§ **Work required**
Reproduce every entry exactly, without alteration.

§ **Records from a data source**
[Start of Attachment]

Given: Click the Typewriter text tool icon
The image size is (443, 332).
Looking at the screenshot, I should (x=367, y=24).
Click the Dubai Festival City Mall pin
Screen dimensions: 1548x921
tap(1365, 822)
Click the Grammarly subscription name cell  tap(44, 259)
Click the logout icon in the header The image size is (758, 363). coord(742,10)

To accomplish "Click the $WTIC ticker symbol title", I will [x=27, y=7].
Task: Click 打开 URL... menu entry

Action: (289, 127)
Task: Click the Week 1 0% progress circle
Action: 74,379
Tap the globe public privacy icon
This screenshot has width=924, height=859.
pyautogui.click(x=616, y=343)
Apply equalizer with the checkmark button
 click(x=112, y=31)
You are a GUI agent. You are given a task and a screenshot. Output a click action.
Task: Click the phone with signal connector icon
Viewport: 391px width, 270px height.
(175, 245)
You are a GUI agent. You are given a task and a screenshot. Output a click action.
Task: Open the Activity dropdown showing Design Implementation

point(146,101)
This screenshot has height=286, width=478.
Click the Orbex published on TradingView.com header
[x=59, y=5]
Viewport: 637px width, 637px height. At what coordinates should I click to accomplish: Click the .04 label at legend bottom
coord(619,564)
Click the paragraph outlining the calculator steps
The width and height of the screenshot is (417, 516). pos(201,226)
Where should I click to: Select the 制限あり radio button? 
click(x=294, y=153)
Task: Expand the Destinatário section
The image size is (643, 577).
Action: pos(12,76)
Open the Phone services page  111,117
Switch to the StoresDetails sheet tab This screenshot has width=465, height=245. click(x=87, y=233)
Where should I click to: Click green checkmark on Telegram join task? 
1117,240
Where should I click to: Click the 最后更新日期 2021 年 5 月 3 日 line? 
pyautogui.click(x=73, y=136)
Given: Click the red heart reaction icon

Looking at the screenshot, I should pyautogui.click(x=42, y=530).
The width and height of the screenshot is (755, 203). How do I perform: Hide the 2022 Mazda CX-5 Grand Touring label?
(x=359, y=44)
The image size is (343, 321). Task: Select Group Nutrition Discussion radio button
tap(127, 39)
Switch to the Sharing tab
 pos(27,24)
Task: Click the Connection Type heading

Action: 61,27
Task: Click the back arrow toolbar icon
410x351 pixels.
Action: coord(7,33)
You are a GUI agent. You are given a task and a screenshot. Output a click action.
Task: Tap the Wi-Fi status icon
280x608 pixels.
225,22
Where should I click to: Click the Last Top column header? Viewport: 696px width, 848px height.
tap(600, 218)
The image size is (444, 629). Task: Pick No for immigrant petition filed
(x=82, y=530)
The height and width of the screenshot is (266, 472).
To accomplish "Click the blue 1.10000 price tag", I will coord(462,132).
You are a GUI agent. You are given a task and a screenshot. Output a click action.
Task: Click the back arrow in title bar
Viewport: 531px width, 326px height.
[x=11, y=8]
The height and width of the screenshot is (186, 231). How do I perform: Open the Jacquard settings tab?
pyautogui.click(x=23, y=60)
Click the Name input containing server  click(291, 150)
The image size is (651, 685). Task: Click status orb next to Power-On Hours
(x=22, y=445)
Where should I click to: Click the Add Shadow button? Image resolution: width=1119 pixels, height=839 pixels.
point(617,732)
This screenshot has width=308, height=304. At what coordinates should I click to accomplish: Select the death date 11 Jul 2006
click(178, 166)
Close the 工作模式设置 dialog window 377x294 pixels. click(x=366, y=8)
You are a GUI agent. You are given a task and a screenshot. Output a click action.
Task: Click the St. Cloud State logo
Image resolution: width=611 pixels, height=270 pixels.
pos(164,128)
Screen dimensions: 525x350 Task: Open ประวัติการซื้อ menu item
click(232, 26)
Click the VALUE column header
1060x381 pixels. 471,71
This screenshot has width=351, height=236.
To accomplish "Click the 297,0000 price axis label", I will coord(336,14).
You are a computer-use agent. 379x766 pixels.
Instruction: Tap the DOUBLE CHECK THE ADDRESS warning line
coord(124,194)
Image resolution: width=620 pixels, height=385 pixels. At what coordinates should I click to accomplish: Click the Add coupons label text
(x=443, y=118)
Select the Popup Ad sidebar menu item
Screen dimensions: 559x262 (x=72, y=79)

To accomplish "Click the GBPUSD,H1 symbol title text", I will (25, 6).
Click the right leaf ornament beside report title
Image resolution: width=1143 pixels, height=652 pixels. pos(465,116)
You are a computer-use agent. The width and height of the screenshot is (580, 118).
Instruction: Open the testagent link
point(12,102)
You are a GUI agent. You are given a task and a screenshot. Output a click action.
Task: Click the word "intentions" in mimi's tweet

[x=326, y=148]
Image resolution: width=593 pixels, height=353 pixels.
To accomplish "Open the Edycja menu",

[End of Attachment]

§ **Solution for this exercise**
Given: Click the Typewriter text tool icon
The image size is (443, 332).
Looking at the screenshot, I should (x=367, y=24).
Click the Dubai Festival City Mall pin
Screen dimensions: 1548x921
tap(1365, 822)
Click the Grammarly subscription name cell  tap(44, 259)
Click the logout icon in the header The image size is (758, 363). coord(742,10)

To accomplish "Click the $WTIC ticker symbol title", I will [x=27, y=7].
Task: Click 打开 URL... menu entry

Action: (289, 127)
Task: Click the Week 1 0% progress circle
Action: 74,379
Tap the globe public privacy icon
This screenshot has width=924, height=859.
pyautogui.click(x=616, y=343)
Apply equalizer with the checkmark button
 click(x=112, y=31)
You are a GUI agent. You are given a task and a screenshot. Output a click action.
Task: Click the phone with signal connector icon
Viewport: 391px width, 270px height.
(175, 245)
You are a GUI agent. You are given a task and a screenshot. Output a click action.
Task: Open the Activity dropdown showing Design Implementation

point(146,101)
This screenshot has height=286, width=478.
Click the Orbex published on TradingView.com header
[x=59, y=5]
Viewport: 637px width, 637px height. At what coordinates should I click to accomplish: Click the .04 label at legend bottom
coord(619,564)
Click the paragraph outlining the calculator steps
The width and height of the screenshot is (417, 516). pos(201,226)
Where should I click to: Select the 制限あり radio button? 
click(x=294, y=153)
Task: Expand the Destinatário section
The image size is (643, 577).
Action: pos(12,76)
Open the Phone services page  111,117
Switch to the StoresDetails sheet tab This screenshot has width=465, height=245. click(x=87, y=233)
Where should I click to: Click green checkmark on Telegram join task? 
1117,240
Where should I click to: Click the 最后更新日期 2021 年 5 月 3 日 line? 
pyautogui.click(x=73, y=136)
Given: Click the red heart reaction icon

Looking at the screenshot, I should pyautogui.click(x=42, y=530).
The width and height of the screenshot is (755, 203). How do I perform: Hide the 2022 Mazda CX-5 Grand Touring label?
(x=359, y=44)
The image size is (343, 321). Task: Select Group Nutrition Discussion radio button
tap(127, 39)
Switch to the Sharing tab
 pos(27,24)
Task: Click the Connection Type heading

Action: 61,27
Task: Click the back arrow toolbar icon
410x351 pixels.
Action: coord(7,33)
You are a GUI agent. You are given a task and a screenshot. Output a click action.
Task: Tap the Wi-Fi status icon
280x608 pixels.
225,22
Where should I click to: Click the Last Top column header? Viewport: 696px width, 848px height.
tap(600, 218)
The image size is (444, 629). Task: Pick No for immigrant petition filed
(x=82, y=530)
The height and width of the screenshot is (266, 472).
To accomplish "Click the blue 1.10000 price tag", I will coord(462,132).
You are a GUI agent. You are given a task and a screenshot. Output a click action.
Task: Click the back arrow in title bar
Viewport: 531px width, 326px height.
[x=11, y=8]
The height and width of the screenshot is (186, 231). How do I perform: Open the Jacquard settings tab?
pyautogui.click(x=23, y=60)
Click the Name input containing server  click(291, 150)
The image size is (651, 685). Task: Click status orb next to Power-On Hours
(x=22, y=445)
Where should I click to: Click the Add Shadow button? Image resolution: width=1119 pixels, height=839 pixels.
point(617,732)
This screenshot has width=308, height=304. At what coordinates should I click to accomplish: Select the death date 11 Jul 2006
click(178, 166)
Close the 工作模式设置 dialog window 377x294 pixels. click(x=366, y=8)
You are a GUI agent. You are given a task and a screenshot. Output a click action.
Task: Click the St. Cloud State logo
Image resolution: width=611 pixels, height=270 pixels.
pos(164,128)
Screen dimensions: 525x350 Task: Open ประวัติการซื้อ menu item
click(232, 26)
Click the VALUE column header
1060x381 pixels. 471,71
This screenshot has width=351, height=236.
To accomplish "Click the 297,0000 price axis label", I will coord(336,14).
You are a computer-use agent. 379x766 pixels.
Instruction: Tap the DOUBLE CHECK THE ADDRESS warning line
coord(124,194)
Image resolution: width=620 pixels, height=385 pixels. At what coordinates should I click to accomplish: Click the Add coupons label text
(x=443, y=118)
Select the Popup Ad sidebar menu item
Screen dimensions: 559x262 (x=72, y=79)

To accomplish "Click the GBPUSD,H1 symbol title text", I will (25, 6).
Click the right leaf ornament beside report title
Image resolution: width=1143 pixels, height=652 pixels. pos(465,116)
You are a computer-use agent. The width and height of the screenshot is (580, 118).
Instruction: Open the testagent link
point(12,102)
You are a GUI agent. You are given a task and a screenshot. Output a click action.
Task: Click the word "intentions" in mimi's tweet

[x=326, y=148]
Image resolution: width=593 pixels, height=353 pixels.
To accomplish "Open the Edycja menu",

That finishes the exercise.